A Kiwi couple's cruising adventures on America's Great Loop and around the coast of New Zealand

Thursday, 6 June 2013

The Eagle has landed

The preparations for arrival of Loopy Kiwi in Tauranga turned out to be as tortuous and frustrating as those for the departure from Savannah. We paid the tax and duty so all was clear with Customs (although the officer looking after us had gone on holiday for a week so we had to start over with a new guy). We sent all the docs through to the Port and were informed that Customs had put the incorrect Port on their paperwork and MPI (Ministry of Primary Produce - the agriculture folk) had misnamed the ship on theirs. So it took another couple of days to sort that out! We liaised with the Port Authority via the shipping company and were told that the ship was due in at 2pm on Tuesday 28th May and it would be off-loaded onto the wharf pending MPI inspection before being craned into the water. Thus we would have plenty of time to reattach the batteries that we were required to disconnect in Savannah (all nine of them) as Loopy Kiwi was immobile without doing so.
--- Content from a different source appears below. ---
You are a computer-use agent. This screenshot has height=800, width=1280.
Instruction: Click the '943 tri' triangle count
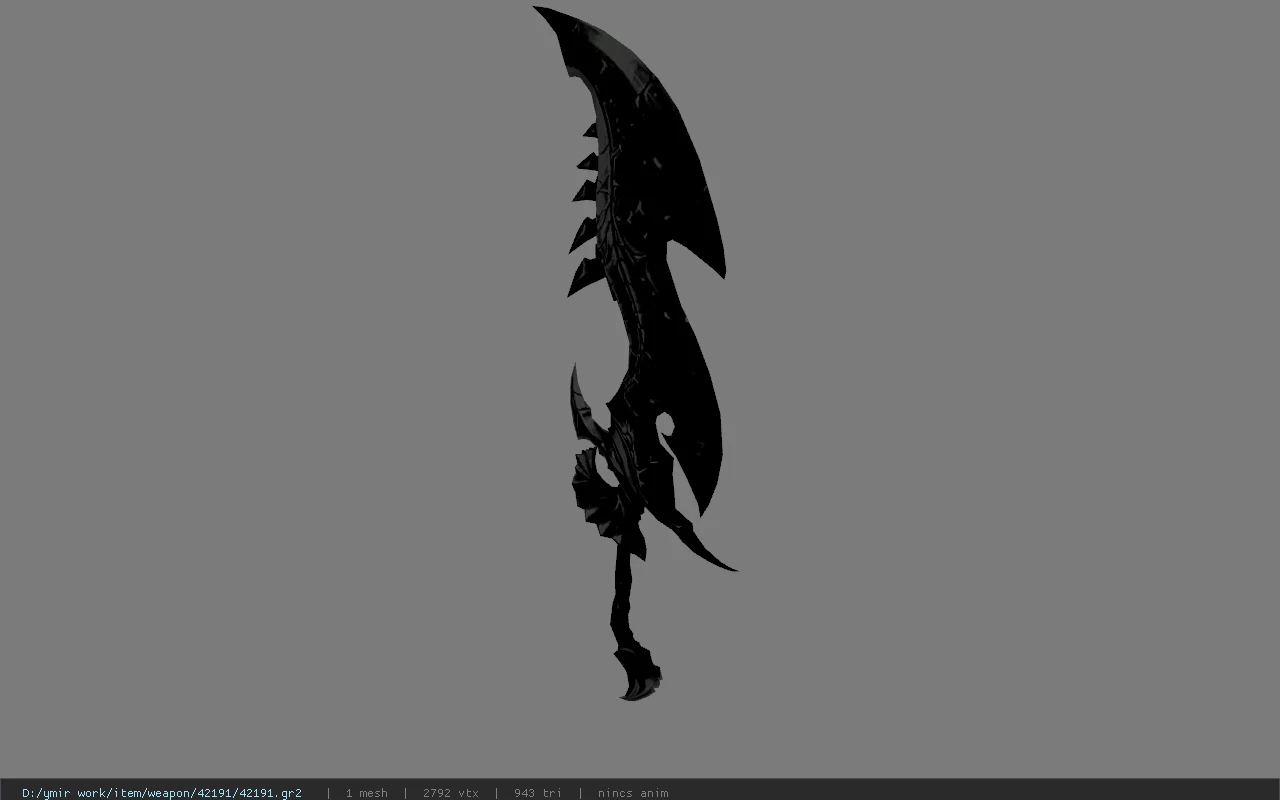(537, 792)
The shipping Co said they would arrange access for us to the wharf, so the Friday before our departing for Tauranga on Monday, everything was in order.


On Sunday we got an email from the shipping co telling us we had to go through an induction course to have access to the wharf. Fortunately this could be done online and after sitting the exam at the end of the course, Charlie and I received a certificate that now enables us to enter the wharf any time for the next 12 months. On Monday we drove to Tauranga and checked in with the Port Authority guys. The ship had now been scheduled to arrive at 10am and Loopy Kiwi was due to be unloaded at slack tide at 3pm - provided clearance had been granted by MPI. However, we were now informed that she would be craned off the ship and straight into the water!!! Furthermore, we would not be allowed to be aboard when she was lifted off, and there was no way to get aboard from the ship. They said we would have to organize a "chase boat" to transport us to LK after refloating, which we hurriedly did via the marina where we had arranged to spend our first night. We also restated that she was immobile until the batteries were reconnected and were told that the stevedores would hold us in the slings until this was done, and we could get underway under our own steam.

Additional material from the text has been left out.